Posted: March 10, 2014 at 11:45 pm

hide captionRussian personnel are the first to meet space station crew members when they return to earth.

Russian personnel are the first to meet space station crew members when they return to earth.

Tonight, Russian cosmonauts Sergey Ryazanskiy, Oleg Kotov and NASA Astronaut Mike Hopkins will return to earth from the International Space Station.

Parachutes will open, and the duo's Russian-built Soyuz capsule will touch down on the remote, frozen plains of the central Asian republic of Khazakstan.

But this March is a particularly chilly time for Hopkins to be landing: Russia's military intervention in Crimea is straining relations between the two superpowers. And, while NASA has a team in place to welcome Hopkins home, it's Russian helicopters that will be picking him up.

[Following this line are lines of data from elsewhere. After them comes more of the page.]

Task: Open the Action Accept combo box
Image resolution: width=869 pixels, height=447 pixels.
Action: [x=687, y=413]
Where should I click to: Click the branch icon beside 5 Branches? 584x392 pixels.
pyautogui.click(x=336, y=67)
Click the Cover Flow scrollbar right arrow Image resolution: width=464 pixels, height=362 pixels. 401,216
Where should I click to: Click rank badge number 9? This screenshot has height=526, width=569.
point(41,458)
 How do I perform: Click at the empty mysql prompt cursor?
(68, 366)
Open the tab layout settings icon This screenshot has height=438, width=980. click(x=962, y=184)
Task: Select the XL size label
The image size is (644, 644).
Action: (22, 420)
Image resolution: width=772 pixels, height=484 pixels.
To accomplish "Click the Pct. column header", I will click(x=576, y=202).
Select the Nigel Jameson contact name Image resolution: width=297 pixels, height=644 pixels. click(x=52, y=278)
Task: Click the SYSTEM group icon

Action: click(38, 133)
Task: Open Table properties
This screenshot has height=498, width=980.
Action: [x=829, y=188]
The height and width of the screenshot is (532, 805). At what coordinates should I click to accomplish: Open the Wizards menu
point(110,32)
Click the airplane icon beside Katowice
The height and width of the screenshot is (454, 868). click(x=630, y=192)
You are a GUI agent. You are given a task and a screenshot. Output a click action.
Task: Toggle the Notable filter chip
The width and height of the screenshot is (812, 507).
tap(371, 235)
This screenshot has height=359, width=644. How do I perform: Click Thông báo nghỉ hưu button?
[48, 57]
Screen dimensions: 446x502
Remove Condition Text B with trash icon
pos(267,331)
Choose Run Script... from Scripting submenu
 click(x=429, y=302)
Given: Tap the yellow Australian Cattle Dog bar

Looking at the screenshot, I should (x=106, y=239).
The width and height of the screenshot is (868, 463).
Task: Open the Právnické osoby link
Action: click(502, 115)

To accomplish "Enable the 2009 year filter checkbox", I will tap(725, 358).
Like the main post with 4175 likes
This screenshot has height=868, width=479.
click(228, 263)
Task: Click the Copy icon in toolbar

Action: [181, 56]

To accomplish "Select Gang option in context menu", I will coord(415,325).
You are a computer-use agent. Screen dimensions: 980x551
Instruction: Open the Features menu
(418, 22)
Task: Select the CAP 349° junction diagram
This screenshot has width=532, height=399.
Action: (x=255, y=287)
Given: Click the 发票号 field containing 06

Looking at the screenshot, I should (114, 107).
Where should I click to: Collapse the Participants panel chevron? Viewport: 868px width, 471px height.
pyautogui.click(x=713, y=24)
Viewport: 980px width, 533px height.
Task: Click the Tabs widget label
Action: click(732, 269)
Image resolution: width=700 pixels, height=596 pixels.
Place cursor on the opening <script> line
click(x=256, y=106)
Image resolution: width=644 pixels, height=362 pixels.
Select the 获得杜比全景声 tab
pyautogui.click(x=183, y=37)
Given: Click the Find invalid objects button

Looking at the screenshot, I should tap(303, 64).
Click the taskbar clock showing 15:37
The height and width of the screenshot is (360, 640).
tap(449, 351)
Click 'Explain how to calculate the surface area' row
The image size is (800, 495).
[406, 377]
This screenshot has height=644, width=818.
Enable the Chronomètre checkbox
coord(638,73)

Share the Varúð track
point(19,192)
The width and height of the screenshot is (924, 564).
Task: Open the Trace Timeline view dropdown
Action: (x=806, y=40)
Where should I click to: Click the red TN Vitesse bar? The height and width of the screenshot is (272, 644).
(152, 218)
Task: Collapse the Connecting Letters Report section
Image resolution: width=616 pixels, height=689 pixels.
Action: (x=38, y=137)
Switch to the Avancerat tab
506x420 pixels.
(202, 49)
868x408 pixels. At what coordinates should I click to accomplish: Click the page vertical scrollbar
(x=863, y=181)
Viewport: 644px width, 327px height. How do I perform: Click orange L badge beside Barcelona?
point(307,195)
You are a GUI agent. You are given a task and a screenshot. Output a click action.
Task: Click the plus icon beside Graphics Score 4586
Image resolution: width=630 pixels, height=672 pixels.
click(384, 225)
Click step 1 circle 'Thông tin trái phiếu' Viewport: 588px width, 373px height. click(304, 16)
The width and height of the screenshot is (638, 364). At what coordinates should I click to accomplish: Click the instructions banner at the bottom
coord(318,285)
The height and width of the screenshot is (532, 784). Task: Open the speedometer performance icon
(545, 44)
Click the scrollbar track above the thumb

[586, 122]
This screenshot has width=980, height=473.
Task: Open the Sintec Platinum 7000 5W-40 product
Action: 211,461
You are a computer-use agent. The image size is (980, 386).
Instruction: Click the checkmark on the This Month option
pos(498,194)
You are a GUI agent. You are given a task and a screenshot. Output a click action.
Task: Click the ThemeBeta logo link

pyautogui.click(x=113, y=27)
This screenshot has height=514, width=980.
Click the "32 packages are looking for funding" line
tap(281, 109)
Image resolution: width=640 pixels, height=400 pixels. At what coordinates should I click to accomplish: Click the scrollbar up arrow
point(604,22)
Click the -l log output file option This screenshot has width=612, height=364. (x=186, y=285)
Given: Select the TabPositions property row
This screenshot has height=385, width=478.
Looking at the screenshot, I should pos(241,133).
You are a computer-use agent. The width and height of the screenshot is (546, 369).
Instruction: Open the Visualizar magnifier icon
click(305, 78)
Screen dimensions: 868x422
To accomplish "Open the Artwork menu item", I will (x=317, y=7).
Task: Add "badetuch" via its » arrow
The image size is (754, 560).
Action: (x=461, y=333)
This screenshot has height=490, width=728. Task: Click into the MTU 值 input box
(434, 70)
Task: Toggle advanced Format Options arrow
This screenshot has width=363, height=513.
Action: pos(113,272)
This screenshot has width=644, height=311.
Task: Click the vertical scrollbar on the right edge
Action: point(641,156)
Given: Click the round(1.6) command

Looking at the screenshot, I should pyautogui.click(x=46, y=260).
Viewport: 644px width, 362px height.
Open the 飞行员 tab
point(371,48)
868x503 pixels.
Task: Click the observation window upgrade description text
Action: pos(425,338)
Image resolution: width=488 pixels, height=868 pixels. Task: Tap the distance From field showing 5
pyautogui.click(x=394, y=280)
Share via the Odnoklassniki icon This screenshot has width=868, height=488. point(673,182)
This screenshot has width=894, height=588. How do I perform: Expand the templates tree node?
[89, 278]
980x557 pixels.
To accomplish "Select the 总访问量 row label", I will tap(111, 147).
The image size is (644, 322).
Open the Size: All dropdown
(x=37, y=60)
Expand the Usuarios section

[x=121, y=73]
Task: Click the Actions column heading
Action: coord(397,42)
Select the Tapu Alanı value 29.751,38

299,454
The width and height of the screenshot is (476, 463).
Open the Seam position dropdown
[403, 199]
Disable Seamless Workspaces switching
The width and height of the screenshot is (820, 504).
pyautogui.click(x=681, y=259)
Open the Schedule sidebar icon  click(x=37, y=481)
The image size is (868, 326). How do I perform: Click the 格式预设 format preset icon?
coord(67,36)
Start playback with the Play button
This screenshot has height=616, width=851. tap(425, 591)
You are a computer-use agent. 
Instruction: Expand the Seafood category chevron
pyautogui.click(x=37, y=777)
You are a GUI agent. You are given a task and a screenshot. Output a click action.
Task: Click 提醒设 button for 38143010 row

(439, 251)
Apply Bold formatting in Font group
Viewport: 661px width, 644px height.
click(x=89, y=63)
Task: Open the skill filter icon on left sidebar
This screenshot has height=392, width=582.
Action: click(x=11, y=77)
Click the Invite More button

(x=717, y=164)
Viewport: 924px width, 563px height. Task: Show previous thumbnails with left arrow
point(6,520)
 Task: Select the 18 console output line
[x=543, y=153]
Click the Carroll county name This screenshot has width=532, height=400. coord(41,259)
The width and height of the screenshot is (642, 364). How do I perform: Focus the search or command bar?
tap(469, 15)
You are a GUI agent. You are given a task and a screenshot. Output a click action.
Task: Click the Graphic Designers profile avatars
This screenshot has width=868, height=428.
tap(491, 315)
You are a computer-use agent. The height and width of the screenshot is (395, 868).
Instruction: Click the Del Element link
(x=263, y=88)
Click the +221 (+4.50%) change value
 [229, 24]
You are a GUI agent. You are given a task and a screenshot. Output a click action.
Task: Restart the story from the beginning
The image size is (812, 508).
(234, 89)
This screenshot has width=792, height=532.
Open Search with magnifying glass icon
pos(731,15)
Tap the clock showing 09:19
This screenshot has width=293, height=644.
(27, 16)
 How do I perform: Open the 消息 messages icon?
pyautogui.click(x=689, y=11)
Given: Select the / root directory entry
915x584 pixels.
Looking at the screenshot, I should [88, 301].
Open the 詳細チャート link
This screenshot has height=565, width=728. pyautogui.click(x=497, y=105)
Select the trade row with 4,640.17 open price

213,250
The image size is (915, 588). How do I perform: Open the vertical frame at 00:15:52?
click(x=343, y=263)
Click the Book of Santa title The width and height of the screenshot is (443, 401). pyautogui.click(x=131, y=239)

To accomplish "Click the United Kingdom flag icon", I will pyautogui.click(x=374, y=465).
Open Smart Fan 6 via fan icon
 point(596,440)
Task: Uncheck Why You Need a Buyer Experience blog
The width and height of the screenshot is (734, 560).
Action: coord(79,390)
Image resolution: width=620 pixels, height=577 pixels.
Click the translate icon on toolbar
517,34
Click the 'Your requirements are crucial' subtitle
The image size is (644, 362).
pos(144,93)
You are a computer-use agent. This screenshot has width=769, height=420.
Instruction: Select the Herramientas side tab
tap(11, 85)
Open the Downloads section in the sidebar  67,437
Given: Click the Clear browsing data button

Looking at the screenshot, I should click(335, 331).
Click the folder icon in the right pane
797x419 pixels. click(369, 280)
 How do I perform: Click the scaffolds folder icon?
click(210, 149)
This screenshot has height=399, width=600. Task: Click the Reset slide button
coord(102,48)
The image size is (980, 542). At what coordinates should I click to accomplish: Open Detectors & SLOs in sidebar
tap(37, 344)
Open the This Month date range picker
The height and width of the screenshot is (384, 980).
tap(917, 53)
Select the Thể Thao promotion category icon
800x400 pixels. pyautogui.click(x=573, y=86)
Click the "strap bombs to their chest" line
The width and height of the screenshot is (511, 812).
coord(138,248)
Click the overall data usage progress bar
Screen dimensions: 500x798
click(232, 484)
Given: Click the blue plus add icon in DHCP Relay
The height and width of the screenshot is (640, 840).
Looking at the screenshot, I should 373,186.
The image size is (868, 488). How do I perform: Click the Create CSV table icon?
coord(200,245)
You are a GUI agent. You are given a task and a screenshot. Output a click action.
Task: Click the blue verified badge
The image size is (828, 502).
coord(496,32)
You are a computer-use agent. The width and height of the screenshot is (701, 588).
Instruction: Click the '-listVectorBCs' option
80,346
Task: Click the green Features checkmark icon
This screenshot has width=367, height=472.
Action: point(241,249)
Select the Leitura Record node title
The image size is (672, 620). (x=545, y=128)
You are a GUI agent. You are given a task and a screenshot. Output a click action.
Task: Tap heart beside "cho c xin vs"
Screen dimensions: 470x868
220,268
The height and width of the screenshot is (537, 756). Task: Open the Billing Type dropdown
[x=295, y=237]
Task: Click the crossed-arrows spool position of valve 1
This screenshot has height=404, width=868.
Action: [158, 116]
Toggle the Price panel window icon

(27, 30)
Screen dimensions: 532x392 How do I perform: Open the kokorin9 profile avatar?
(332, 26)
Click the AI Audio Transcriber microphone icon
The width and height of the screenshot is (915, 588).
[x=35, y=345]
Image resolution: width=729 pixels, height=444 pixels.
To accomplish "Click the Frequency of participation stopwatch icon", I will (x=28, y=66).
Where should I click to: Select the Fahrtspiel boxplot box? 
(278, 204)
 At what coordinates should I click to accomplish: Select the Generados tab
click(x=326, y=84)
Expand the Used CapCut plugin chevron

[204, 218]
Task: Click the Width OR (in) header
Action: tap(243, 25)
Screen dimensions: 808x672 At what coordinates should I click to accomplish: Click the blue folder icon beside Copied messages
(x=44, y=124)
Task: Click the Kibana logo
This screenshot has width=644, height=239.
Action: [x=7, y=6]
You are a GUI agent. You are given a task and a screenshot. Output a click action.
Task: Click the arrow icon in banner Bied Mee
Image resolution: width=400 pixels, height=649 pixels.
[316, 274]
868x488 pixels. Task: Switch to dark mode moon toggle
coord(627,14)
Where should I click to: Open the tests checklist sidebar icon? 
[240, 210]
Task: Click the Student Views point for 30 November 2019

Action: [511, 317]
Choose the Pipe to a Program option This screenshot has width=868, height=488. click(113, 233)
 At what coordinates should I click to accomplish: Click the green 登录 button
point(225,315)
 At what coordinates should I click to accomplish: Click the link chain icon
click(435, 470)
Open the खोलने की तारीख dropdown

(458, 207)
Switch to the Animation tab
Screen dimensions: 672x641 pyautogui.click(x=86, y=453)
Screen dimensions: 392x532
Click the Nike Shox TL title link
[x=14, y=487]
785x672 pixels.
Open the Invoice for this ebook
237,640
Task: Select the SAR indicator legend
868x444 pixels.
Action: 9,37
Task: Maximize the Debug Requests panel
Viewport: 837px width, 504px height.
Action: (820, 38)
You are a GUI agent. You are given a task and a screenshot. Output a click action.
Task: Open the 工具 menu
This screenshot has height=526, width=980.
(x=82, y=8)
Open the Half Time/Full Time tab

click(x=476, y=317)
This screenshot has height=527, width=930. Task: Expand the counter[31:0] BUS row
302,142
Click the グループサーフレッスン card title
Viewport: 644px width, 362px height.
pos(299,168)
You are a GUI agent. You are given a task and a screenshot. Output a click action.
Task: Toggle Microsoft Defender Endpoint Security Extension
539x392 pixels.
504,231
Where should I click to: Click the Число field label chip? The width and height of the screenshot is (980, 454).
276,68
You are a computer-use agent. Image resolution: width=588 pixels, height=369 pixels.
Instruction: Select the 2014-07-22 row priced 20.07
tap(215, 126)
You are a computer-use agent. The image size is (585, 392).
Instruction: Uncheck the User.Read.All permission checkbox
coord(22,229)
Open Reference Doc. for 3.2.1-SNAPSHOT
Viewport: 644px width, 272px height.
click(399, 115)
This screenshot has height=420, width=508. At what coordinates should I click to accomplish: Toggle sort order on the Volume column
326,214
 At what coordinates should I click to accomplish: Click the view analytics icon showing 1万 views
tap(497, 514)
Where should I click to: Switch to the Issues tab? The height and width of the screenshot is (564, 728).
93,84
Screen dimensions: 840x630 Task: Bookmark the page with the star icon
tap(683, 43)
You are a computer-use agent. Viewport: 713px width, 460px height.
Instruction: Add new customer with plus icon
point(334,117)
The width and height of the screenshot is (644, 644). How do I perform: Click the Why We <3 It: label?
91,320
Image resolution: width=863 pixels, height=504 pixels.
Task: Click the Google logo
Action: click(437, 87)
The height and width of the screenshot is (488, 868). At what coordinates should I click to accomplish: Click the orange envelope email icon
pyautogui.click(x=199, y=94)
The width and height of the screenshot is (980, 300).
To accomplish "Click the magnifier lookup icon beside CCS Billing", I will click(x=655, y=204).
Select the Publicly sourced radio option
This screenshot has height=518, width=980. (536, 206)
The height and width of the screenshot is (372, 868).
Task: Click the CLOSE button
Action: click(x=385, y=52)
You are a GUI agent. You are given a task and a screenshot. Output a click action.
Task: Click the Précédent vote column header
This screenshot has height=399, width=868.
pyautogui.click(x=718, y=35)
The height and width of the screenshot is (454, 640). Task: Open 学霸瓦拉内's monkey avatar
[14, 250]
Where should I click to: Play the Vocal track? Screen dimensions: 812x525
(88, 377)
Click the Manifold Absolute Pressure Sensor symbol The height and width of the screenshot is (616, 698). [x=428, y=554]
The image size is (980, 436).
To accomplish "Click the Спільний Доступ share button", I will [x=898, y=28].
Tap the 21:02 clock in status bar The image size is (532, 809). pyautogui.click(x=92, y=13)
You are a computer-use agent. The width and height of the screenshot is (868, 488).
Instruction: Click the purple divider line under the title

"We ride with the Russians," says Josh Byerly, a spokesperson at NASA's Johnson Space Center in Houston Texas.

Despite the current standoff between Russia and the West over the Ukraine, Byerly is confident Hopkins will be able to hitch a ride back to civilization.

"The Russians take very good care of our crew whenever they're out there," Byerly says.

Byerly says that operations aboard the International Space Station have run smoothly throughout the crisis: "Their systems depended on ours and ours depend on theirs," he says.

NASA's dependence on the Russians runs deep. Since the U.S. retired the space shuttle in 2011, Russian rockets are the only way up. That state of affairs is likely to continue for at least a few years to come, until NASA and its partners can fly a replacement.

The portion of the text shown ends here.